Stigma, particularly among men who have sex with men who do not identify as gay or bisexual, received substantial attention. Societal homophobia and internalized homophobia are critical issues because they result in self-loathing, denial, and fear. EMAs face a monumental communications challenge: they must overcome vociferous messages from society-at-large that can increase risk-taking, estrangement from health care, and premature death.

Poverty is stressing the CARE  Act-funded network, and it is exacerbated by an eroding public health and social service  safety net and rising HIV treatment costs.  Every respondent observed the vast difference between affected populations 10 years ago and today.  The potential for meaningful HIV therapy has increased while co-morbidity and the need for support services has skyrocketed.

What of the hundreds of thousands of individuals who remain outside the health care system?  The learned response is that community organizations should endeavor to meet all needs simultaneously.  The reality is that EMAs do not have the resources.

Challenges for the Future
EMAs are managing their resources with increasing efficiency and implementing new approaches with promise for reaching vulnerable populations. Each respondent discussed the importance of improving management capabilities, efficiency, and outcomes. Each discussed increasing capacity in indigenous minority organizations.  But financial resources are limited and EMAs must make increasingly difficult choices in an increasingly demanding environment.
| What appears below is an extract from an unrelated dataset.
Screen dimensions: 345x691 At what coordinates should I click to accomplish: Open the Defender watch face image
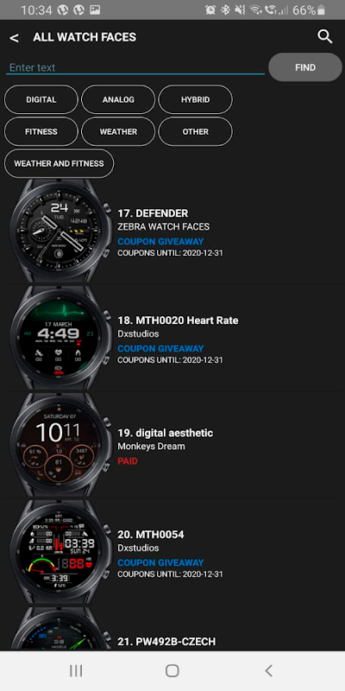point(60,231)
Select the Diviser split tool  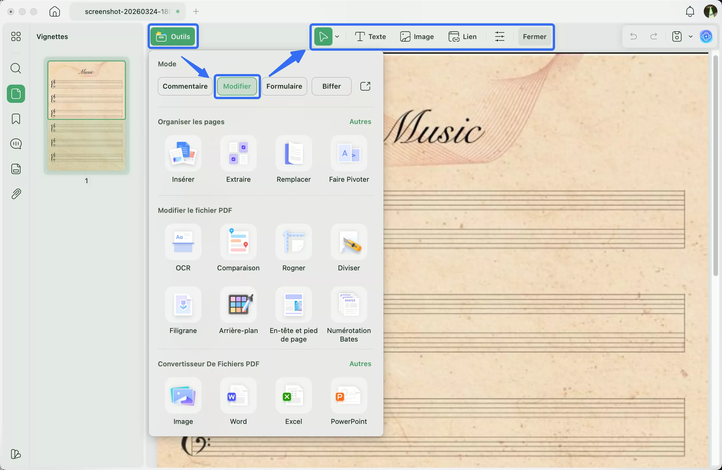tap(349, 242)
Greater awareness of the needs and perceptions of those not in care and among those receiving services intermittently is critical.  Increased financial resources are important, but other barriers to care associated with stigma and behavioral change require more than money.  While progress is being made, many with HIV remain out of care and 40,000 new HIV infections occur in the United States every year. The AIDS crisis among minorities demands adequate resources for a comprehensive approach that includes communication and collaboration with those in need.

Abridged from a monograph published by the Cities Advocating Emergency AIDS Relief Coalition.